> ARBEITSAUFTRAG
Geben Sie den Absatz des Textauszugs, der mit „Im November 2016 trat“ beginnt, in kürzerer Form wieder und behalten Sie dabei seine wesentlichen Fakten bei.

____ TEXTAUSZUG

Nach dem Wunderland.

Für eine neue Politik der Kulturalität

 

Im November 2016 trat die österreichische Wirtschaftskammer im Rahmen einer aufwändig inszenierten Veranstaltung in Erscheinung, um wieder einmal unter großem Pomp und Trara den – wie WKO-Präsident Christoph Leitl gerne schwadroniert – „abgesandelten“ Zustand des Landes zu beklagen. Das ist soweit noch keine Neuigkeit. Für Verwunderung sorgte vielmehr ein eigens für diesen Anlass ausgewählter Slogan, der verblüffend an die republikanische Kampagne im Zuge der US-amerikanischen Präsidentschaftswahlen im gleichen Zeitraum erinnerte, nach dem Wahlergebnis jedoch in Anbetracht eines Donald Trump an der Spitze der Supermacht weltweit unweigerlich Besorgnis und Ratlosigkeit nach sich ziehen sollte. „Make Austria great again!“ So war nun die rot-weiß-rote Ausführung auf dem überdimensionierten Hintergrund der Bühne zu lesen – als eine mehr als unbeholfene Analogie an das politische Statement, das sich in den Vereinigten Staaten kurz zuvor in beispiellos hetzerischer und hasserfüllter Feindschaft gegenüber Frauen, Fremden und Andersdenkende tief durch die Gesellschaft gegraben hatte.

 

„Make Austria great again!“ Ganz plötzlich türmen sich auch hierzulande kognitive Dissonanzen auf, die eine wachsame Aufmerksamkeit finden müssen. Aber wie ist dem Wahn von Größe und Überlegenheit am ehesten zu begegnen? Darf Österreich gar einer kulturellen Revolution entgegensehen? Die Medizin kennt den Begriff des Alice-im-Wunderland-Syndroms. Dieses bezeichnet beim pathologischen Befund weniger ein Krankheitsbild, sondern eine Symptomatik, die bei Menschen im Falle starker Migräne als Begleiterscheinung zutage treten kann. Dabei entstehen massive Veränderungen der Wahrnehmung, die nun die Umgebung entweder verkleinert, oder aber – was noch häufiger vorkommt – die tatsächliche Größe deutlich überzeichnet. Doch was hat das alles mit Kultur und Politik zu tun?

________
____ QUELLDATEN

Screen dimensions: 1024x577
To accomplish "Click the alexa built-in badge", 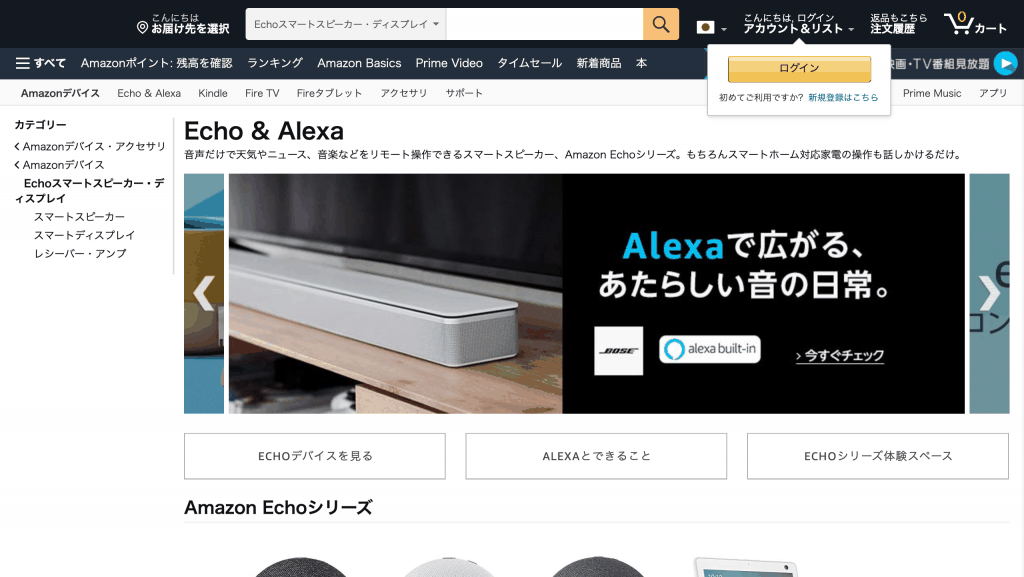I will click(709, 349).
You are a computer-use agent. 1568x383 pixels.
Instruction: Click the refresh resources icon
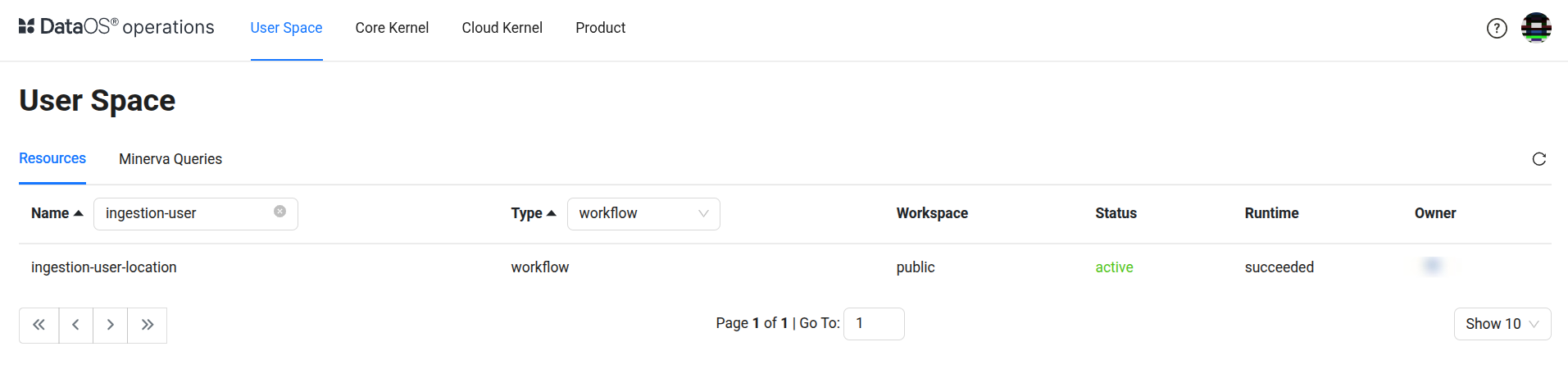(1539, 159)
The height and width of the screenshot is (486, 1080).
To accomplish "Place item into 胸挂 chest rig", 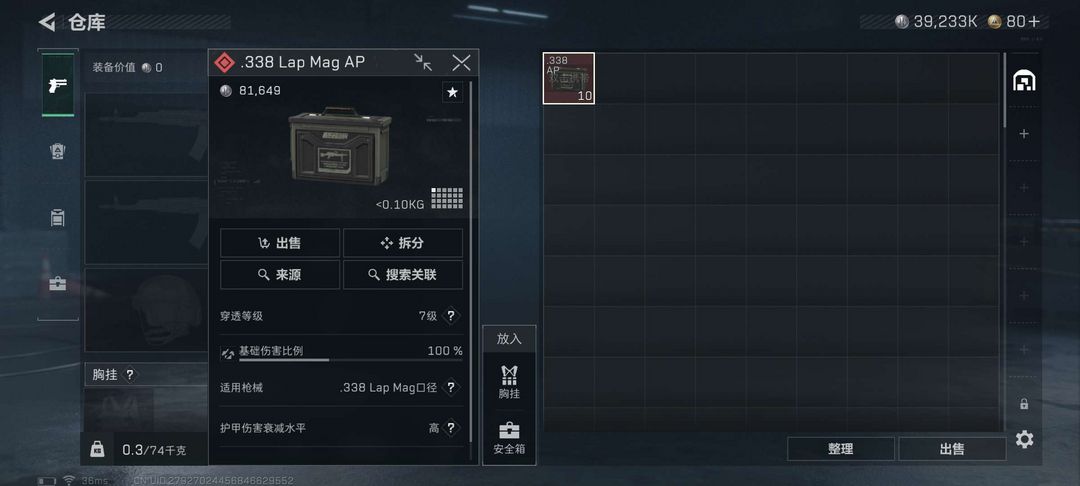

________

> SCHRIFTLICHE ANTWORT
Im November 2016 beklagte die österreichische Wirtschaftskammer bei einer aufwändig inszenierten Veranstaltung erneut den Zustand des Landes. WKO-Präsident Christoph Leitl nennt diesen gerne „abgesandelt“. Verwunderung löste der eigens gewählte Slogan „Make Austria great again!“ aus, der rot-weiß-rot auf dem Bühnenhintergrund stand. Er erinnerte verblüffend an die republikanische Kampagne im gleichzeitigen US-Präsidentschaftswahlkampf. Nach dem Wahlergebnis mit Donald Trump an der Spitze der Supermacht sollte diese Kampagne weltweit Besorgnis und Ratlosigkeit auslösen. Der Slogan war eine unbeholfene Analogie zu einem politischen Statement, das sich in den USA mit hetzerischer und hasserfüllter Feindschaft gegenüber Frauen, Fremden und Andersdenkenden tief in die Gesellschaft gegraben hatte.